_Exercise goal_
Answer with a single number stating how many lines of the entries below include the string "Uncheck".

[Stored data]
= = = = =

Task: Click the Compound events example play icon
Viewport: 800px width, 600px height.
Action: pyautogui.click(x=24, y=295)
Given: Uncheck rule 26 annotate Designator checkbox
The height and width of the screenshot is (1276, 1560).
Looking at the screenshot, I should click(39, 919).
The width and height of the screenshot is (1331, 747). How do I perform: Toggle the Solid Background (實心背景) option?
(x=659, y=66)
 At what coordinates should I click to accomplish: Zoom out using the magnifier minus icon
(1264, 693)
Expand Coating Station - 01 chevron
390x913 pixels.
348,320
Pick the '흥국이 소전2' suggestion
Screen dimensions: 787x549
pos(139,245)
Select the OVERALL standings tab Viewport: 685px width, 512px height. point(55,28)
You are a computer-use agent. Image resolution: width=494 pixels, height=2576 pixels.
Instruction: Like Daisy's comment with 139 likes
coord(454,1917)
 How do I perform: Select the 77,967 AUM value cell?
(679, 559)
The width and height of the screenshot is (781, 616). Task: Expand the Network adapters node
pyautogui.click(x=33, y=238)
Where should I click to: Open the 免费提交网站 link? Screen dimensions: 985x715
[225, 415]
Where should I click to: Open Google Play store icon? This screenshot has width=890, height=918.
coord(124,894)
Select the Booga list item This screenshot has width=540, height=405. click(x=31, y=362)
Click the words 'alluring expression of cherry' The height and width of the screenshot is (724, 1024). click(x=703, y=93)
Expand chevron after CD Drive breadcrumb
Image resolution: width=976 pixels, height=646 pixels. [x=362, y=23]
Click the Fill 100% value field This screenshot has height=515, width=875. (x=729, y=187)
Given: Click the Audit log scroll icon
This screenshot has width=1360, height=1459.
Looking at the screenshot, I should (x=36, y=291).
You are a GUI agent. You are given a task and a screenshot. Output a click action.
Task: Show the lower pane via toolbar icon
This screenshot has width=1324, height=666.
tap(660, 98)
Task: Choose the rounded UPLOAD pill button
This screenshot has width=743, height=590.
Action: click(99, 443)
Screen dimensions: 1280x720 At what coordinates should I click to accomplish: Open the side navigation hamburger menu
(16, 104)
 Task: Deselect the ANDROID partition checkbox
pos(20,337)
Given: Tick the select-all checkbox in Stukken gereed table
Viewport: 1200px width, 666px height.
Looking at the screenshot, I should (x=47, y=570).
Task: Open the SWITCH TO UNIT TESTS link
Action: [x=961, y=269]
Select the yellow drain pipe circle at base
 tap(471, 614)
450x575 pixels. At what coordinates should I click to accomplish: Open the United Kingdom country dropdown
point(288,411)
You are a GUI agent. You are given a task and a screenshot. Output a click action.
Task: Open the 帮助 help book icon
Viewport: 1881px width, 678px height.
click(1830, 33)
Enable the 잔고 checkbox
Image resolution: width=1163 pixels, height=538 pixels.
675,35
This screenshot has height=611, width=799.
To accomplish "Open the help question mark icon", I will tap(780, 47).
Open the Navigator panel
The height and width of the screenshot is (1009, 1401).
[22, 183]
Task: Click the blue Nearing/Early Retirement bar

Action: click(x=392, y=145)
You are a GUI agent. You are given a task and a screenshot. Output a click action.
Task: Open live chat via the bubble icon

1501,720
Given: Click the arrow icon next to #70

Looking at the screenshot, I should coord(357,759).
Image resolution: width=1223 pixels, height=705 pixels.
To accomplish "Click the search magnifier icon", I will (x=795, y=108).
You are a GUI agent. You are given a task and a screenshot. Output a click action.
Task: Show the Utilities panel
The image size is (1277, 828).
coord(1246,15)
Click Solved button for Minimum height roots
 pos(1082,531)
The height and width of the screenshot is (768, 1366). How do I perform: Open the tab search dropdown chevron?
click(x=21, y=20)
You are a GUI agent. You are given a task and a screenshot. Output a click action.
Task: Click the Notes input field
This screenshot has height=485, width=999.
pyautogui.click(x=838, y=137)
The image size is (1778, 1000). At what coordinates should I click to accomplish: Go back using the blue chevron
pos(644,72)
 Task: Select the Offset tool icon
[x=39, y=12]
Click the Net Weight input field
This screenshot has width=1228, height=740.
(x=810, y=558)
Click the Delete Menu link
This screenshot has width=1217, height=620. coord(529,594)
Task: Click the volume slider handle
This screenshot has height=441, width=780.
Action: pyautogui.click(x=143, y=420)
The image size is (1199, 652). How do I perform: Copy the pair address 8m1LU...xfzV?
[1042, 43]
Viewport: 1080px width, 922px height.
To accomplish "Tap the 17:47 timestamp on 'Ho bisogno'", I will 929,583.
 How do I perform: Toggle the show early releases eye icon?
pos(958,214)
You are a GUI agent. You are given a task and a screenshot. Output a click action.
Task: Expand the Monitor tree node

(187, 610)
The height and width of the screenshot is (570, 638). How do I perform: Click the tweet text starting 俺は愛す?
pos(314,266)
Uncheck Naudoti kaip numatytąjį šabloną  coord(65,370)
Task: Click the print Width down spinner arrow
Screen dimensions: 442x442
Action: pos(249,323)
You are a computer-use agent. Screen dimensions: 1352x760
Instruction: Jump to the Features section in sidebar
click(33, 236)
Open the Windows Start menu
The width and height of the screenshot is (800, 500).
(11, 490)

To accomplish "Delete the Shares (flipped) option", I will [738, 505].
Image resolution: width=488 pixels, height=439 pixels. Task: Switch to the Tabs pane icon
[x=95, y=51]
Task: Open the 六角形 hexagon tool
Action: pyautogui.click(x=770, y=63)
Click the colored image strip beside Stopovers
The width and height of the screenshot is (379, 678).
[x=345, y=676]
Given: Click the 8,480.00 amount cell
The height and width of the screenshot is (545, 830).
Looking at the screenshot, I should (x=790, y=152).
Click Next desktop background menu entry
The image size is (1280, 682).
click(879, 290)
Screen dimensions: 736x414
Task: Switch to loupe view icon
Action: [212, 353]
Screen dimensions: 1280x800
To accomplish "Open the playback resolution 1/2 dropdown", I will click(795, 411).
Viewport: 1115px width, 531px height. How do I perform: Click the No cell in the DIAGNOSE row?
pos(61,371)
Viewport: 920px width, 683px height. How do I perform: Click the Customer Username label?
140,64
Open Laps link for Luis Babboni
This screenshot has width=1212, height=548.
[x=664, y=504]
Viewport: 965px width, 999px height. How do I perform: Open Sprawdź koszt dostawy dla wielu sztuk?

= = = = =

_Problem solution_
2